YOUR TASK >>
Starting at the line that contains "Select the number 7 on the ruler" and ending at the line that contains "Click 'Copy settings from URL' subtitle", the lines below are to be given again exactly, with nothing added.

[Records from a data source]
######

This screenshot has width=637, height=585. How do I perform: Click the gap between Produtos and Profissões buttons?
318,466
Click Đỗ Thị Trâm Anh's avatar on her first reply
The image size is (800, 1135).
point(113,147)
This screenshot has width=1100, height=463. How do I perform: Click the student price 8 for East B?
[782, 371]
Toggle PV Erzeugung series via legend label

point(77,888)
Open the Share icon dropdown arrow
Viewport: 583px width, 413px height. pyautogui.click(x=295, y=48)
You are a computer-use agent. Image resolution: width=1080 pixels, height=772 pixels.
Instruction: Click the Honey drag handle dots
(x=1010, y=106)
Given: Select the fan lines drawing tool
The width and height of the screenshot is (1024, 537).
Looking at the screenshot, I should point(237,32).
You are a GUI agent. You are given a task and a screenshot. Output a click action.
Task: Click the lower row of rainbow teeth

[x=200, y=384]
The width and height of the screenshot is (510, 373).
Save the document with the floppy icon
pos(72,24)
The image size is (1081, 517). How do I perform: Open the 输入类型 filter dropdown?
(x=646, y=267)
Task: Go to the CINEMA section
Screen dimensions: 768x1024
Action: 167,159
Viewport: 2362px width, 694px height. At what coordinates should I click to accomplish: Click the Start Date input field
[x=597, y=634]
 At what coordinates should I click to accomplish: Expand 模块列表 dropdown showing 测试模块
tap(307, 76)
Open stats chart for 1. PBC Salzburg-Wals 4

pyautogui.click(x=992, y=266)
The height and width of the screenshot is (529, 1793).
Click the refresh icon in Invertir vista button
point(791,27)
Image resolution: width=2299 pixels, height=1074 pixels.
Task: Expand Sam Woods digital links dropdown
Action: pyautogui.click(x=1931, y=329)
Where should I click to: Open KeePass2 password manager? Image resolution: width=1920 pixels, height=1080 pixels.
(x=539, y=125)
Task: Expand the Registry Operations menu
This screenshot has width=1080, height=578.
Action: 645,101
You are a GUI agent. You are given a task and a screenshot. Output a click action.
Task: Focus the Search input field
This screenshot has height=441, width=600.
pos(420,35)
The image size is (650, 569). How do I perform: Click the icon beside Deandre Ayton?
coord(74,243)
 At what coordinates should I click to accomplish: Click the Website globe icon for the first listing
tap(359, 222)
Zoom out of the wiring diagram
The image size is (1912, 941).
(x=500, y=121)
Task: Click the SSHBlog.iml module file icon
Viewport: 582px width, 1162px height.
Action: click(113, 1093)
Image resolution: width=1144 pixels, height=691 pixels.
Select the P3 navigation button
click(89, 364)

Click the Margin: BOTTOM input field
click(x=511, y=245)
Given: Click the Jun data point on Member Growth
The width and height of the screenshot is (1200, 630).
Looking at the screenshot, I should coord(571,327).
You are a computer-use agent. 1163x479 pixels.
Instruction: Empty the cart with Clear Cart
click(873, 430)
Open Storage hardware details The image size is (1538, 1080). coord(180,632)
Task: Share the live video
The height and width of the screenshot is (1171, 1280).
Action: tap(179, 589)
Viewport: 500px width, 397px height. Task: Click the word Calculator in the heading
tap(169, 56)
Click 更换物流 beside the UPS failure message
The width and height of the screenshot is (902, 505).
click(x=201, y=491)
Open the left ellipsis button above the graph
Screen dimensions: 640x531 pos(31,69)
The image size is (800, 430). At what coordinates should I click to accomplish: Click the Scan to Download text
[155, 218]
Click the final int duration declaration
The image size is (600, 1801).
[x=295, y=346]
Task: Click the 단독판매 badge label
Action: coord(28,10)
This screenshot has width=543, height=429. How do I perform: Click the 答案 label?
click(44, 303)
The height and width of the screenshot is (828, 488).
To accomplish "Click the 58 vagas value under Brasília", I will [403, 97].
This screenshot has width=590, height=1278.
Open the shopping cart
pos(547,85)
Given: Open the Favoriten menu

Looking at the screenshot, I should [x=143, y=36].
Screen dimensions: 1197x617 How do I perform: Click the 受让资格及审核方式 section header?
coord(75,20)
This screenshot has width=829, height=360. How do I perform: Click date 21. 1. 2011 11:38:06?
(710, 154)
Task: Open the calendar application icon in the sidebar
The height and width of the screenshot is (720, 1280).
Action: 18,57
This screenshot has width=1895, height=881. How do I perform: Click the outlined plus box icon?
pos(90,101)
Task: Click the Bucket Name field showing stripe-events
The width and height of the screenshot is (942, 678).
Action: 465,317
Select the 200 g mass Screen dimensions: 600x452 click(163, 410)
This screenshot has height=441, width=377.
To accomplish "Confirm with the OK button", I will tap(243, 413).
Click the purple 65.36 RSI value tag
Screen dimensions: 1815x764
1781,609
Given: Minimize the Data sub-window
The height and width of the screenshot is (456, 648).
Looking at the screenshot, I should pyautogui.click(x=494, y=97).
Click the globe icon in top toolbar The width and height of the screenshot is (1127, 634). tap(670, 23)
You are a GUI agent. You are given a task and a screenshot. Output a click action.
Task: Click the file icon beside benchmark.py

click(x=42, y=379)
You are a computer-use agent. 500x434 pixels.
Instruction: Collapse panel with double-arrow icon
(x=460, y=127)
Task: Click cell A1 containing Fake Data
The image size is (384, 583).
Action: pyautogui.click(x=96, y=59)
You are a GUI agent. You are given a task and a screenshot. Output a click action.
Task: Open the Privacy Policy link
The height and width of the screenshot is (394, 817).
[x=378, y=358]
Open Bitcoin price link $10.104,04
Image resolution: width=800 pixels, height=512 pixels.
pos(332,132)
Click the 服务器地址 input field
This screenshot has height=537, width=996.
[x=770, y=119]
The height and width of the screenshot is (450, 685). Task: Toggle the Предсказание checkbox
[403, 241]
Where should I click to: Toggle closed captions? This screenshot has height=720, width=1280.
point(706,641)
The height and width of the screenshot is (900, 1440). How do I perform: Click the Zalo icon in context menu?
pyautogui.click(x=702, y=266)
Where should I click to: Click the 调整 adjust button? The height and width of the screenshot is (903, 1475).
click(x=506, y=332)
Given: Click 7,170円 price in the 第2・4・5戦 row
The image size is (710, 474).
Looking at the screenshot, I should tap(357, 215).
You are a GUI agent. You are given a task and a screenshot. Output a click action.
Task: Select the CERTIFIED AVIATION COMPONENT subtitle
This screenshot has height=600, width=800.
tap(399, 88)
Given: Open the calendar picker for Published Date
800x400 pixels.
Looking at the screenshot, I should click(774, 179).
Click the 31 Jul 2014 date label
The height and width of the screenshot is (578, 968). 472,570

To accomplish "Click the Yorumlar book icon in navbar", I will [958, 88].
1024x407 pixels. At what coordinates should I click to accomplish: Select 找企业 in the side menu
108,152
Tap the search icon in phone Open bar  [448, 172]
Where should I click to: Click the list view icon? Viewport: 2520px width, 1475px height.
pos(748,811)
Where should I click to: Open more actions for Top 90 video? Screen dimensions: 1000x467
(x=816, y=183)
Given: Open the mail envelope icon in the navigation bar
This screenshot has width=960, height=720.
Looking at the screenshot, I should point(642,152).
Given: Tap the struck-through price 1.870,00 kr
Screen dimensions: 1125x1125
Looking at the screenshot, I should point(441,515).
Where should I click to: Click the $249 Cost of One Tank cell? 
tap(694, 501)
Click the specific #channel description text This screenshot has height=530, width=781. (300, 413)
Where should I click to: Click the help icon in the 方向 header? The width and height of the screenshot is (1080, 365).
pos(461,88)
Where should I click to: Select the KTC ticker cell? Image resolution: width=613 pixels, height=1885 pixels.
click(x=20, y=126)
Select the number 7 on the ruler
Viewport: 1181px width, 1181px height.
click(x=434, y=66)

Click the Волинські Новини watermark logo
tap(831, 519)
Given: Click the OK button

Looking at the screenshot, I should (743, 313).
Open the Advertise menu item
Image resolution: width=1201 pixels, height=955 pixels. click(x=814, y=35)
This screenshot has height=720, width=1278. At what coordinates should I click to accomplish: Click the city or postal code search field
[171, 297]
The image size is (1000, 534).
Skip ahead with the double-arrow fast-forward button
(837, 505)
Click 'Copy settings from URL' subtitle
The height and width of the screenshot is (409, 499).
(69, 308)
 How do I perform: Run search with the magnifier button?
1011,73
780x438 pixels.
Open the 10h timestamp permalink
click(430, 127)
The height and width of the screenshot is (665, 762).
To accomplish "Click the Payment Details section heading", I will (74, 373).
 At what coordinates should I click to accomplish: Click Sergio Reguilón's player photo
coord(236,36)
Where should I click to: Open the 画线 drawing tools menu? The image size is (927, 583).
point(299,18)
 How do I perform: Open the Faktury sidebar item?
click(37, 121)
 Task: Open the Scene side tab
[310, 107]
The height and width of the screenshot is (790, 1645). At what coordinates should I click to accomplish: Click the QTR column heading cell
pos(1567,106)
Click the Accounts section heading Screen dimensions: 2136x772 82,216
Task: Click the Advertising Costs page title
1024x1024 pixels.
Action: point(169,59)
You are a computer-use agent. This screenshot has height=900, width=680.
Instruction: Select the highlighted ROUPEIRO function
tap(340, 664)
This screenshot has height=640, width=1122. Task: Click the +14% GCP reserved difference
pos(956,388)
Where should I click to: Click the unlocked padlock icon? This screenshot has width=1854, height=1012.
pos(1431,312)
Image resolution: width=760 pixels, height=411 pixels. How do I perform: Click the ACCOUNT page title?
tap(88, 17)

######

ANSWER TO THE EXERCISE >>
Select the number 7 on the ruler
Viewport: 1181px width, 1181px height.
click(x=434, y=66)

Click the Волинські Новини watermark logo
tap(831, 519)
Given: Click the OK button

Looking at the screenshot, I should (743, 313).
Open the Advertise menu item
Image resolution: width=1201 pixels, height=955 pixels. click(x=814, y=35)
This screenshot has height=720, width=1278. At what coordinates should I click to accomplish: Click the city or postal code search field
[171, 297]
The image size is (1000, 534).
Skip ahead with the double-arrow fast-forward button
(837, 505)
Click 'Copy settings from URL' subtitle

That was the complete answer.